Several limitations of the current study need to be noted. Although the area under the ROC curve analysis is commonly used for discrimination purposes, it has limitations, such as lower sensitivity, in assessing the impact of adding new predictors to a score and evaluating the differences in probabilities between models [20]. Although eGFR assessed using the CKD-EPI equation has been shown to be a more accurate estimate than the Modification of Diet in Renal Disease (MDRD) study equation, the precision for determining eGFR using the CKD-EPI equation remains limited [16]. The measurement of urinary albumin using random urine also has potential problems with respect to the accuracy of reflecting proteinuria quantification [2123]. In addition, individuals taking medications that may influence eGFR, albuminuria, and CVD risk scores were not taken into account in the analyses. Although ASCVD risk score was better for discrimination of increased albuminuria and decreased eGFR than KRS in this study, a recent study suggested inadequate performance of ASCVD risk score for predicting atherosclerotic cardiovascular disease events in Korean population [24]. To compare the prognostic ability of these prediction models for development of decreased eGFR and albuminuria, long-term prospective studies are needed.

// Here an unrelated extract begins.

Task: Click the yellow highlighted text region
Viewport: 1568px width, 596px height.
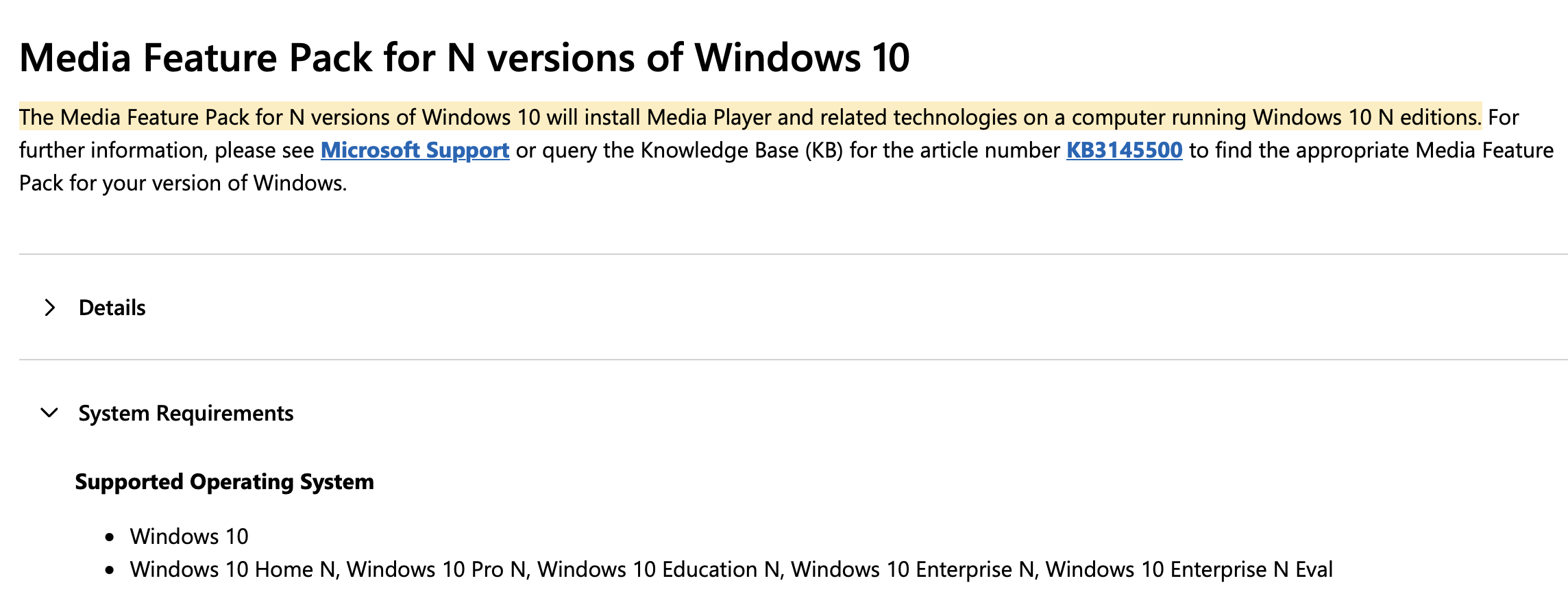Action: click(x=685, y=116)
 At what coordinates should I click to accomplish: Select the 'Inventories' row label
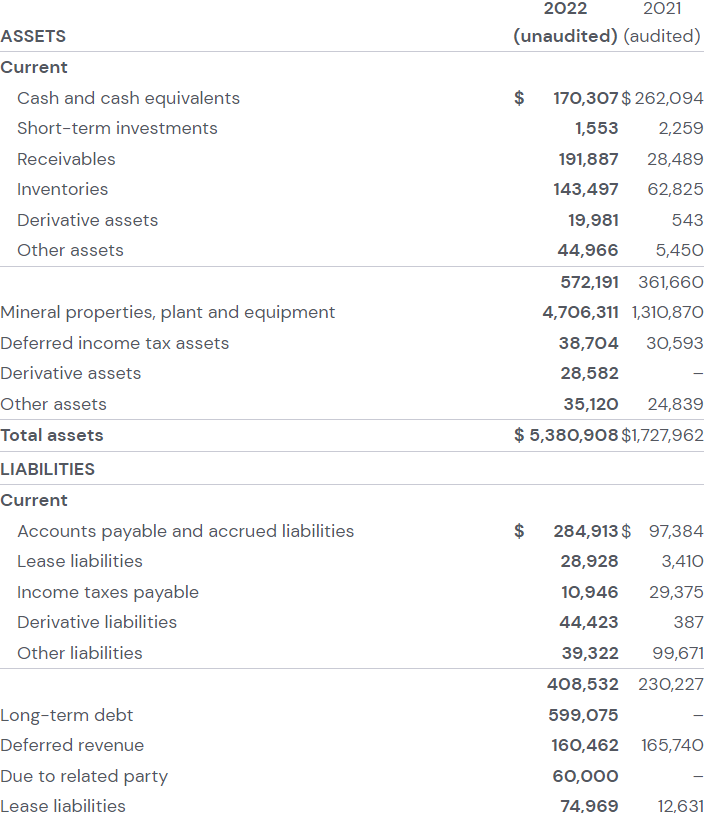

In summary, this study compared the relationships of CVD prediction models, such as the KRS, the ATP III risk score, and the ASCVD risk score, with eGFR and albuminuria in a representative Korean population. The ASCVD risk score had the strongest relationship and best discrimination for predicting increased albuminuria and decreased eGFR compared to the KRS and ATP III risk score. Therefore, ASCVD risk score may be a more sensitive assessment tool for identifying individuals with higher risk of chronic kidney disease than KRS and ATP III risk score in Korean population. To the best of our knowledge, there is no established prospective study for the association between cardiovascular risk and chronic kidney disease in Korean population, and then, current findings confirm previous knowledge in Korean population using several CVD risk scores.